L'ASSEMBLÉE DES ORDRES,
ou COMMENT UN IVROGNE ÉBRANLA UNE DÉMOCRATIE


Ce que l'on découvre sur l'immense porte de l'Assemblée, au matin même de l'ouverture de la séance, c'est une carte, placardée avec d'immenses clous tordus. La foule est stupéfaite, des badauds se lancent dans de grandes tirades scandalisées, et tout le monde parle de l'ivrogne, mort empalé dans une rue du faubourg nord. Ce qu'il y a sur cette carte est un mystère : elle n'a rien à voir avec toutes les représentations du monde réalisées jusqu'à présent.

L'Alliance et le détroit y figurent en tout petit, les terres voisines d'Obrison tout autant, et Ducbourg encore plus loin... Mais il y a d'autres terres. D'autres mers. D'autres montagnes. Un monde entier, dont personne n'avait jamais eu idée.

Mais, peut-on se demander, d'où peut venir une telle idée ?

Certains sont complètement remontés ; cela n'a pas lieu d'être, le monde ne peut pas être aussi étendu. Et, quoi, d'ailleurs, comment ils ont pu réaliser quelque chose comme ça ? C'est de l'imagination, c'est tout. Oui, mais quand même, pourquoi aller inventer un truc pareil ?

Oui, pourquoi ?

Il faut dire que des questions se posent. A l'extérieur, comme à l'intérieur de l'Assemblée. Dans la grande salle ronde au dôme de verre, le désordre est à son paroxysme. Personne ne s'écoute parler, et le pauvre Médiateur a bien du mal à calmer les Ordres déchaînés.
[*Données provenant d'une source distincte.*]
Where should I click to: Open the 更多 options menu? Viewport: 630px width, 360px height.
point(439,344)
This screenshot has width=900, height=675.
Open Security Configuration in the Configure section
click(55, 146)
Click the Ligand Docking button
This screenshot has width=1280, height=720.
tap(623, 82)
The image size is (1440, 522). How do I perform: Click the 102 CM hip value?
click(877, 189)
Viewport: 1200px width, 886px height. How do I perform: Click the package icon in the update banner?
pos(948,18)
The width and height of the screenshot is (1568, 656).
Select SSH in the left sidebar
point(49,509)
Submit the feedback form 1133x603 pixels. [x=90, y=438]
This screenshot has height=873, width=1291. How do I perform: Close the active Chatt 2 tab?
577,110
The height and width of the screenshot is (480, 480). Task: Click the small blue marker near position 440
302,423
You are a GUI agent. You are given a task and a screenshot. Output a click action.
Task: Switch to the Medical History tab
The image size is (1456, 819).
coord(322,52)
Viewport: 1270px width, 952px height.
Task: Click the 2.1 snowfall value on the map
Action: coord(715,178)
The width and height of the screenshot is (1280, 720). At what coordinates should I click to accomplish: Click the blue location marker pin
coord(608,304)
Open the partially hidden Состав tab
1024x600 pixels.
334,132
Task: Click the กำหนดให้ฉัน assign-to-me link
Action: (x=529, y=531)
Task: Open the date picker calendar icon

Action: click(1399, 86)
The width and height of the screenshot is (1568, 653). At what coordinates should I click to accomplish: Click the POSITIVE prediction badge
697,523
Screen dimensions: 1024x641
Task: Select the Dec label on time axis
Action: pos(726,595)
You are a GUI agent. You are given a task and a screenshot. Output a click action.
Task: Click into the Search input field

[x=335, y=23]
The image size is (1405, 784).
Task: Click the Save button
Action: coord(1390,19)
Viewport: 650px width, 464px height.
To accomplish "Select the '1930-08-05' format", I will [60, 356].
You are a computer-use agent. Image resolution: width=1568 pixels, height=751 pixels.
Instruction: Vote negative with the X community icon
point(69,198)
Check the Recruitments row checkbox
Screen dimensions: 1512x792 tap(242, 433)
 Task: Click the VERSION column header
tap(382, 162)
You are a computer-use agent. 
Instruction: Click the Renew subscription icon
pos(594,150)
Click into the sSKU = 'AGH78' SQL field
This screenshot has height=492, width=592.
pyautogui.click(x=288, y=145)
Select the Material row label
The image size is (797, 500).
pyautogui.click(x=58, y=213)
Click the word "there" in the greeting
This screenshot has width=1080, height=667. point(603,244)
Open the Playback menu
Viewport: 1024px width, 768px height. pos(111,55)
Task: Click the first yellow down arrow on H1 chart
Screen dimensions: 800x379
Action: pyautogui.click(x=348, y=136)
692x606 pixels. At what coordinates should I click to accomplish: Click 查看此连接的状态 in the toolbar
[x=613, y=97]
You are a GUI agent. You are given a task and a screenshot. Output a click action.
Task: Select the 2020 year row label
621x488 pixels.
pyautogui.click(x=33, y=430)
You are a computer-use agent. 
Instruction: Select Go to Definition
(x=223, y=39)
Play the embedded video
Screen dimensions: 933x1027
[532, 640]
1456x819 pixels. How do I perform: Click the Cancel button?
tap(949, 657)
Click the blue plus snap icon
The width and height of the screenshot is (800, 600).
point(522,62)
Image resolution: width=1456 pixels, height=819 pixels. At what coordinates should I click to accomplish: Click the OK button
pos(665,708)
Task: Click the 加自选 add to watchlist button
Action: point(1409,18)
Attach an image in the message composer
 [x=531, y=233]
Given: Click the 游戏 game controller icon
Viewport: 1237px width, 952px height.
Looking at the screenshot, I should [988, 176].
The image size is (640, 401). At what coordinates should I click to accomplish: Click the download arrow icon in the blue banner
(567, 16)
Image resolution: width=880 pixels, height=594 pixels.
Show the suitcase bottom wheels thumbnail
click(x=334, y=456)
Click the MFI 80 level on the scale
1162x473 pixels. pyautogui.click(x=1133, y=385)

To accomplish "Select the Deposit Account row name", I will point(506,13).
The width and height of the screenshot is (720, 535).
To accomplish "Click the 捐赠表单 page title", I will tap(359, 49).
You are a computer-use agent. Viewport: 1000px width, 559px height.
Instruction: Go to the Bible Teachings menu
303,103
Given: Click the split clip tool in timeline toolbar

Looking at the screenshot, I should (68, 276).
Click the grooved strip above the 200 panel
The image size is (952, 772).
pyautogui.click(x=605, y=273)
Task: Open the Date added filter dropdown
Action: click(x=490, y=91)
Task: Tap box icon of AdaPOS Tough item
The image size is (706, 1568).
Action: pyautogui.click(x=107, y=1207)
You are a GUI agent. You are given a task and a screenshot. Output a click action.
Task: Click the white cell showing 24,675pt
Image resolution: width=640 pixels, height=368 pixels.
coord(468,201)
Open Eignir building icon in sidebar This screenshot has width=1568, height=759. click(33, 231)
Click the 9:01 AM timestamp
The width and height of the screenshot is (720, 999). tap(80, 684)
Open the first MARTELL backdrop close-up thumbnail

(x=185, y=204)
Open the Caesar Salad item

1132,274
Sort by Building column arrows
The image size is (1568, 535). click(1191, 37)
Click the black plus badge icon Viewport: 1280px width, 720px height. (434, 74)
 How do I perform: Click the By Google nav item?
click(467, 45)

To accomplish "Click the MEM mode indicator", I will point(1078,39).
Sevestre le Borgne, capitaine de la Garde, tonne de sa voix de leader, vocifère sur un jeune page, qui n'a sans doute rien demandé et semble vouloir prendre ses jambes à son cou. Le chef des Corporations et maître des colporteurs, le sieur Tuemouches, est quant à lui, très remonté, réalisant tout un tas de grands gestes indéchiffrables et parlant à une vitesse effroyable, prenant à partie les représentants des corporations mandatés pour l'occasion ; dans le lot, il y a un charpentier, un boulanger, et deux métallurgistes... aucun d'eux ne paraît réellement comprendre l'ampleur de la situation, visiblement perdus devant tant d'engouement pour un simple bout de parchemin. Les mages, quant à eux, rayonnent, et débattent entre eux, sur le ton du conciliabule comme ils savent si bien le faire, et rêvent déjà de leur magie retrouvée, de leur prestige restauré... enfin, la grande Irène Brülevive, de la consœurie des Faiseurs de feu et représentante élue des Guildes, se lève, et rugit :

-Cela suffit !

De son poing serré jaillissent des étincelles, ses cheveux noirs sont parcourus de flammèches, et tout ce petit monde se tait soudain, la fixant avec des moues apeurées. Une telle démonstration de magie à l'état brut est immensément rare, et peut suffire à faire frémir n'importe quel péquin. Le Médiateur, lui aussi bouche-bée, parvient à surmonter sa peur et tente de rassoir son autorité dans un gargouillis étranglé :

-V... veuillez reprendre place, nous allons reprendre la séance.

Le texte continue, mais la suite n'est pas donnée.